REQUIRED TASKS:
**A)** Answer these questions from the blog post about reading the first third of Atlas Shrugged, one per line:
(i) How many chapters into the book was the writer when reading Adam's post?
(ii) What mark did throwing the book at the wall leave on the writer's copy?
(iii) How does the writer describe the character Dagny?
**B)** Continue the blog post about reading Atlas Shrugged, starting after its final sentence.

READING PASSAGE:

Well folks, it is time to talk about the first third of the behemoth Atlas Shrugged by Ayn Rand. Going into this post, I am going to try to stay away from just giving summary, but instead talk about some of the deeper issues in the book (I say this because I find myself merely summarizing in my readalong posts-I think I feel, that as the host, I should only be forming a starting point for other bloggers to comment on-know what I mean?).
In any case, I went into this book with a lot of apprehension. I don't know a great deal about Rand, but the pieces I do know are unsettling. I'm not sure how I feel about her, even after looking around for answers. I was also intimidated by Adam, who finished the whole shebang rather quickly. His post, which is linked below, really dove into the depth of this book far more than I hope to.
At the time when I read his post, I was only two chapters in. I hadn't formed a real opinion, but was finding myself annoyed with Rand.
That feeling has gradually disappeared. While I don't agree with her philosophy of Objectivism, I get it. I mean, I can understand why some would feel that way. And as a vehicle for her philosophy, Atlas Shrugged really seems to shove those ideas down the readers' throats.
I didn't really mind once I got going. In fact, I read the rest of this section, 8 chapters, last night in a long reading spurt. Of course there were pieces that made me a little angry. I have thrown my copy of the book a few times at the wall (I'm serious-one side is dented). I don't like it when writers shove things down my throat. It irritates me. I hate that there seems to be no middle ground-that things are black or white, right or wrong. Life can't function that way and examples of that just serve to piss me off as I am reading...
But I kind of like what Rand is doing. Since this is my first read and I know little about Rand and the story, I don't know where this is going. It is certainly a bit of mystery and I am enjoying that. I like going into books not knowing the story. They catch my attention far more.
I also really like the character of Dagny. She is spunky and ferocious, which I love in a female character. At times I feel like we don't know enough about her, but I can fill in the blanks. I think that if I were ever to be in the business world, I would also be a bit spunky and ferocious. I'm like that with my students (restrained of course), but I don't take nonsense.

SUPPLIED ENTRIES:

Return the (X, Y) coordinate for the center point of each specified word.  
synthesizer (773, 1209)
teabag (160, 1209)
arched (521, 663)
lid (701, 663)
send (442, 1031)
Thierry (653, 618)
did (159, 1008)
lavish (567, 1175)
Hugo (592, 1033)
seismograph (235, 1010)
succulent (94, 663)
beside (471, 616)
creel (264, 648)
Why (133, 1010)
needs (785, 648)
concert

TASK ANSWERS:
**A)**
(i) Two chapters.
(ii) One side of the copy is dented.
(iii) As spunky and ferocious.

**B)**
Some of the other characters are a little...one-dimensional at this point so I am curious how Rand, or if, she develops them more. I can't stand Reardan, but who really can? He seems to be rather cold-hearted. In fact, a lot of the characters seem to share that trait. That is hard to relate to as a reader, so I must struggle through some of those sections.
I am curious, and anxious, to see where Rand will take me. I am curious about what else she has to say and how she'll get it across to me. I wonder how many more times I will throw this book to the ground in frustration, and how many times I will wonder if Rand has a point. All of that has happened in this first section, and I am just curious.
I will say that this is not as bad of a read as I was expecting. I thought I would be sucked into a novel with horrible writing. And while Rand isn't a great writer, she is easier to read than I though. The language isn't complicated.
Anyway, I will see you all again on April 8th!
If you have your post up, please comment and leave a link to your post below!
Adam (his post covers the entire book)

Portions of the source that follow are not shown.